Problem to work on: Copy the entries below word for word, starting at the line that contains "This screenshot has" and ending at the line that contains "Action: (142, 38)", including both of those lines. Leave the pictures out of your copy.

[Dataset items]
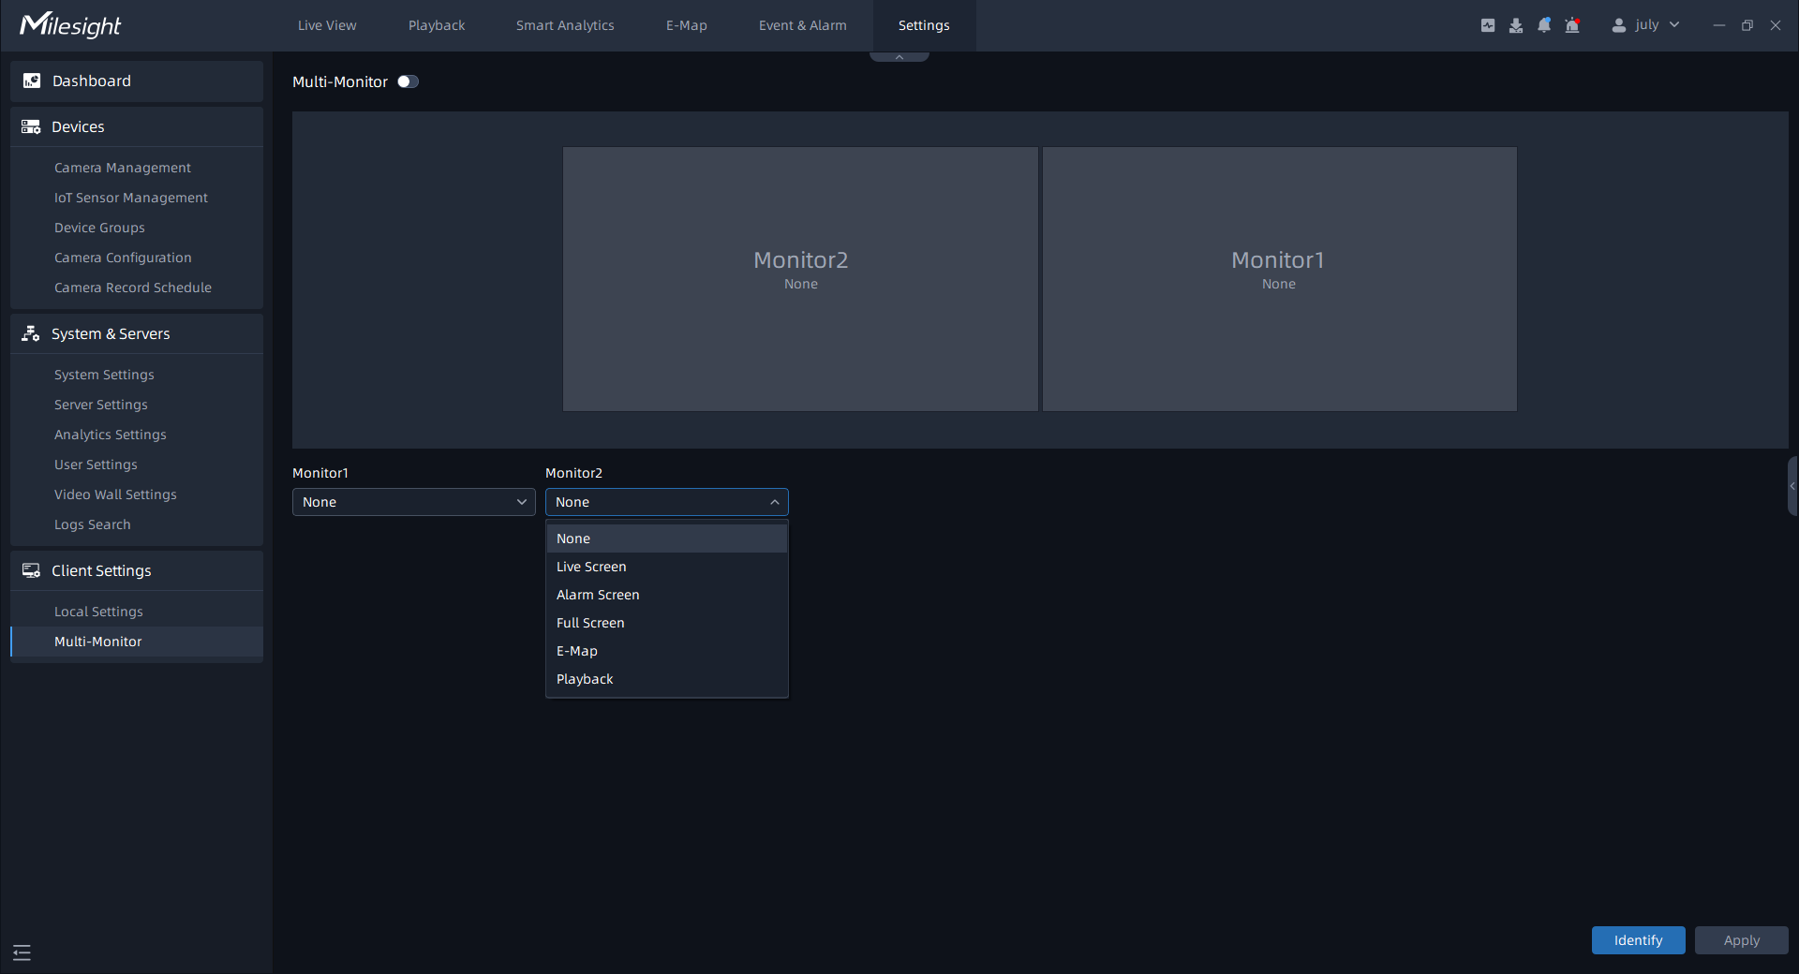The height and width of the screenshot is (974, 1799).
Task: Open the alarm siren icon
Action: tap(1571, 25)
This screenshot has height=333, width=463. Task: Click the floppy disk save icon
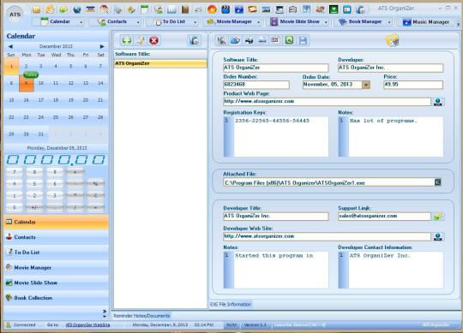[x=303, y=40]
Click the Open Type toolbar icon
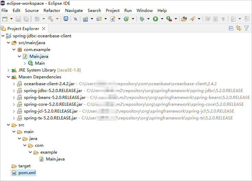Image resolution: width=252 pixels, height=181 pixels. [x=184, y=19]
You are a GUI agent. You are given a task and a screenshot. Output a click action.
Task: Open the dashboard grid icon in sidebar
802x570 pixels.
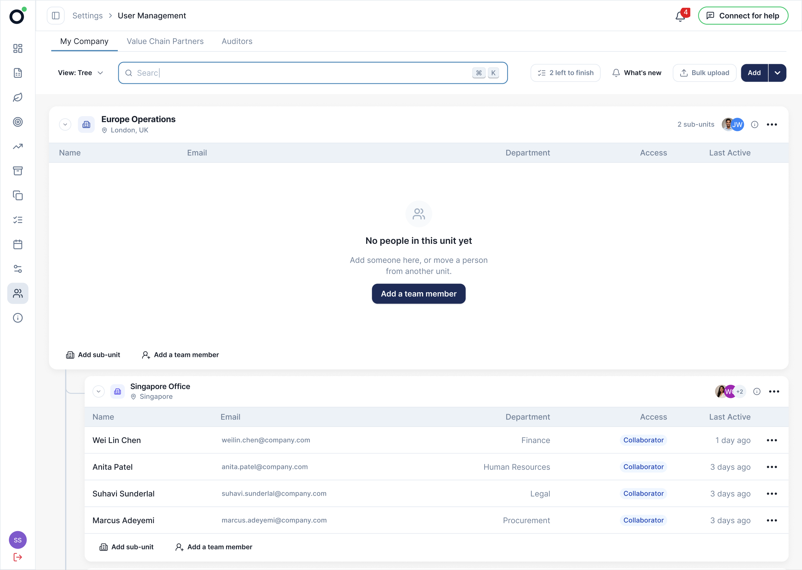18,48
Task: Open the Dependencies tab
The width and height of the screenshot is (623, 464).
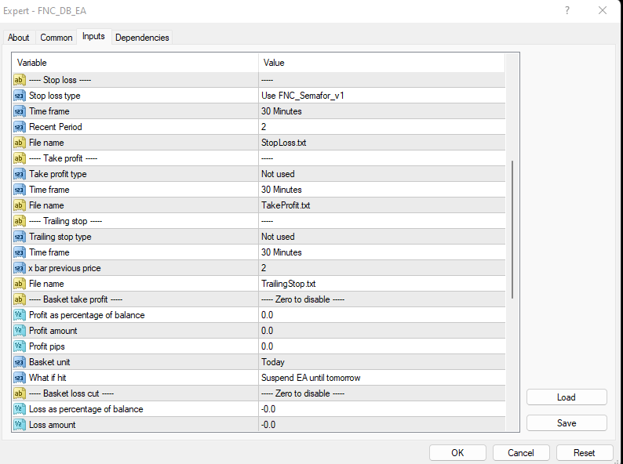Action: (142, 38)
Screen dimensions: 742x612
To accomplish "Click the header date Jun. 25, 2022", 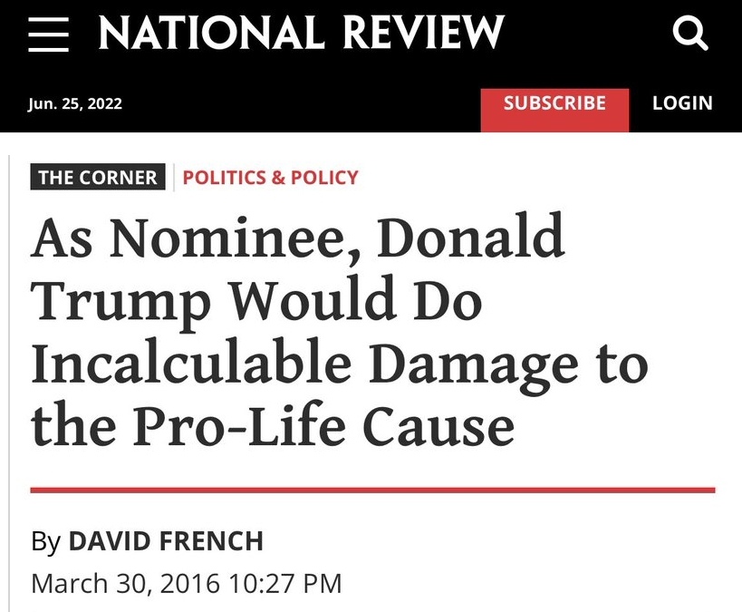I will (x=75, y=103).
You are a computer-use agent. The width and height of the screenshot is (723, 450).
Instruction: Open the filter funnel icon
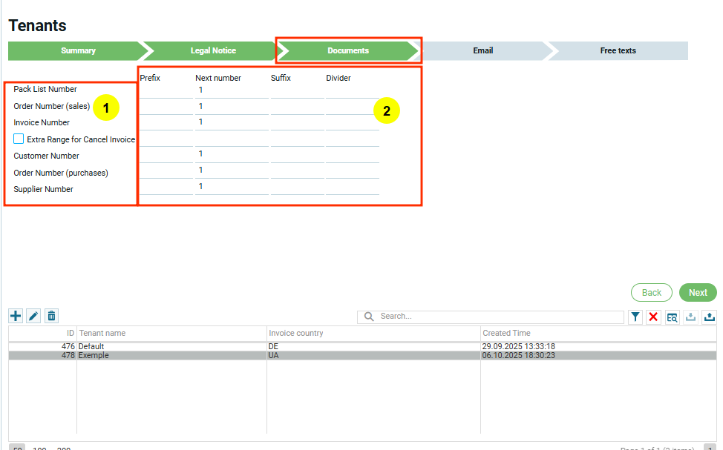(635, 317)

==

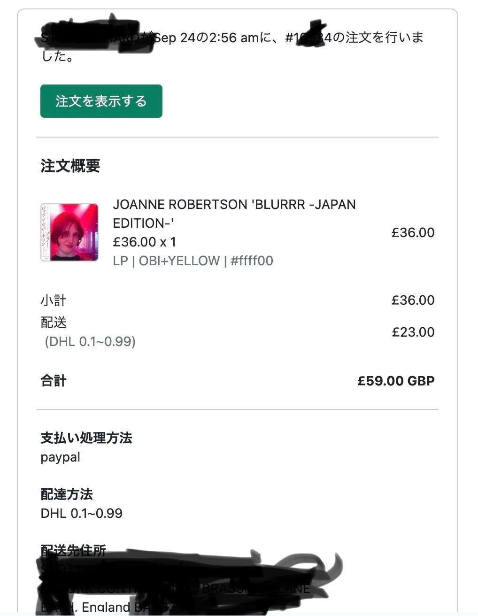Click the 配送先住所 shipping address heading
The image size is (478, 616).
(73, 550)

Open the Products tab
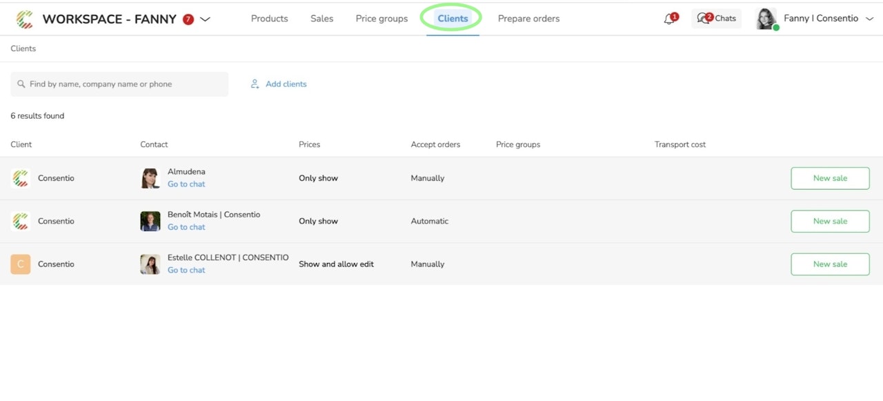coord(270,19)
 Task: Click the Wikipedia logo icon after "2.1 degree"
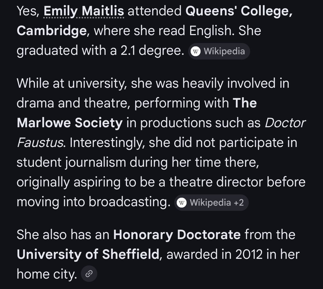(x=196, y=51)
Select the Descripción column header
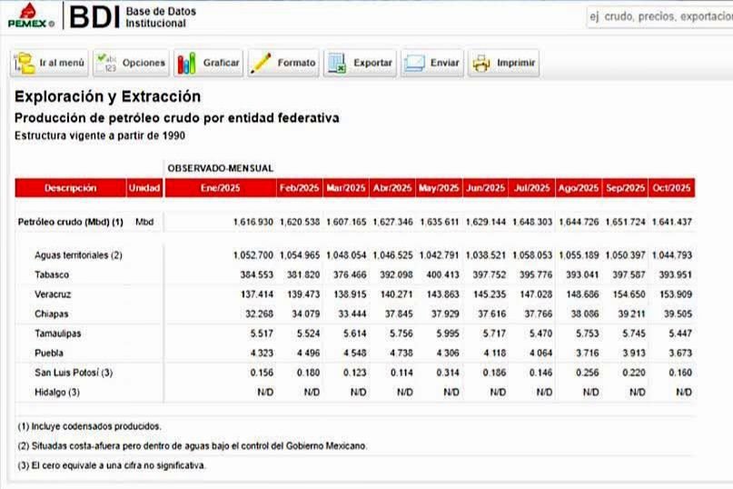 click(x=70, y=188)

Exercise response:
This screenshot has height=333, width=463. Task: Click the floppy disk save icon
[x=303, y=40]
Click the Open Type toolbar icon
Image resolution: width=252 pixels, height=181 pixels. [x=184, y=19]
You are a GUI agent. You are given a task and a screenshot. Output a click action.
Task: Open the dashboard grid icon in sidebar
802x570 pixels.
18,48
Task: Open the Dependencies tab
The width and height of the screenshot is (623, 464).
Action: (142, 38)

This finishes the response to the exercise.